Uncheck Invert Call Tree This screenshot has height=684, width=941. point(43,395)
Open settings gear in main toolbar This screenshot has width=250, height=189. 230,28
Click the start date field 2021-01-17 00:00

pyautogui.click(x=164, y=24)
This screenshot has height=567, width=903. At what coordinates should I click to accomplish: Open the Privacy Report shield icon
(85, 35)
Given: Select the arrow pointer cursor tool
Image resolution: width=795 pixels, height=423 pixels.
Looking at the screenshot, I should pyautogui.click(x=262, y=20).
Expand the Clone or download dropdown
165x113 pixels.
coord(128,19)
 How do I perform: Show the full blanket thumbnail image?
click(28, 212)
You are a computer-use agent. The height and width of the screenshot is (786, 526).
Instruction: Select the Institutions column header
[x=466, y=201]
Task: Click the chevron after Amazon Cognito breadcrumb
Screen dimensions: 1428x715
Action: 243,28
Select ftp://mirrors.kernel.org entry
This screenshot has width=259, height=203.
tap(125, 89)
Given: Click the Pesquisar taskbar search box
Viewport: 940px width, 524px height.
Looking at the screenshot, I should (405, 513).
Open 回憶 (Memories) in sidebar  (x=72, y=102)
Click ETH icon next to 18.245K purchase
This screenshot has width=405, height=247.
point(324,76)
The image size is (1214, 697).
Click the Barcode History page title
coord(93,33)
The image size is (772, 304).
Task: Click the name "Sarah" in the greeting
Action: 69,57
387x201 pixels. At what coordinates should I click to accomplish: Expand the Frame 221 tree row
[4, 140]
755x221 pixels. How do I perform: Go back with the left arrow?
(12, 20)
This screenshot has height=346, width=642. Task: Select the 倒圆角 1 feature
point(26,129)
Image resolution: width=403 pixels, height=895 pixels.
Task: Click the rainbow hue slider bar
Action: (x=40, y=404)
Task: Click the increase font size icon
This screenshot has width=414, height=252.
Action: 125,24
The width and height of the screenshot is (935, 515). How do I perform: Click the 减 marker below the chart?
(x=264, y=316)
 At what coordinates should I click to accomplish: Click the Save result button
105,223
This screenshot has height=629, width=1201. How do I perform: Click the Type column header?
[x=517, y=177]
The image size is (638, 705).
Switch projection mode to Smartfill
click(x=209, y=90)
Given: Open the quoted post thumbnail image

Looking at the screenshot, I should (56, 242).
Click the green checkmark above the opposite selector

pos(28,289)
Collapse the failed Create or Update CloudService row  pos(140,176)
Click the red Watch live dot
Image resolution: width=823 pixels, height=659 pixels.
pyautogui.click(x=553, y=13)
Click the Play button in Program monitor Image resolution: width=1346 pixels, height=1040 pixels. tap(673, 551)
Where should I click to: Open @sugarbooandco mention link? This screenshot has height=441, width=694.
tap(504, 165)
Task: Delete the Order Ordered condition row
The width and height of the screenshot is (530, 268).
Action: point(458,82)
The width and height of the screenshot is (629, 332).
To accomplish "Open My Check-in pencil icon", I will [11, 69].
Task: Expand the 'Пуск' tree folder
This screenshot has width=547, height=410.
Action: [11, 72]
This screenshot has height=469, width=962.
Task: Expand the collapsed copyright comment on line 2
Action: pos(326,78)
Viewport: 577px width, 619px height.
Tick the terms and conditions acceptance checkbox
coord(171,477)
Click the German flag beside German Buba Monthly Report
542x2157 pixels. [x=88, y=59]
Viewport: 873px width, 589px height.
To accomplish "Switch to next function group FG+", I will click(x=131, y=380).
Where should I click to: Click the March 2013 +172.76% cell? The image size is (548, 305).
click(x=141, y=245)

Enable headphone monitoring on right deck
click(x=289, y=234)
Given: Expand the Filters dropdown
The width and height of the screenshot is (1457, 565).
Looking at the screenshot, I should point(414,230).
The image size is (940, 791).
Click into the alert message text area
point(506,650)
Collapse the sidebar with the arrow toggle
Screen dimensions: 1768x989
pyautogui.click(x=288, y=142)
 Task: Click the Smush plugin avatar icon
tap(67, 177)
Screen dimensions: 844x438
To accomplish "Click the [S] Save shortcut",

■ **Try it**
Starting at the line above that holds "Task: Click the chevron" and ending at the line that holds "Given: Click the Pesquisar taskbar search box", transcribe each line exactly and include no other lines.

■ **Written answer**
Task: Click the chevron after Amazon Cognito breadcrumb
Screen dimensions: 1428x715
Action: 243,28
Select ftp://mirrors.kernel.org entry
This screenshot has width=259, height=203.
tap(125, 89)
Given: Click the Pesquisar taskbar search box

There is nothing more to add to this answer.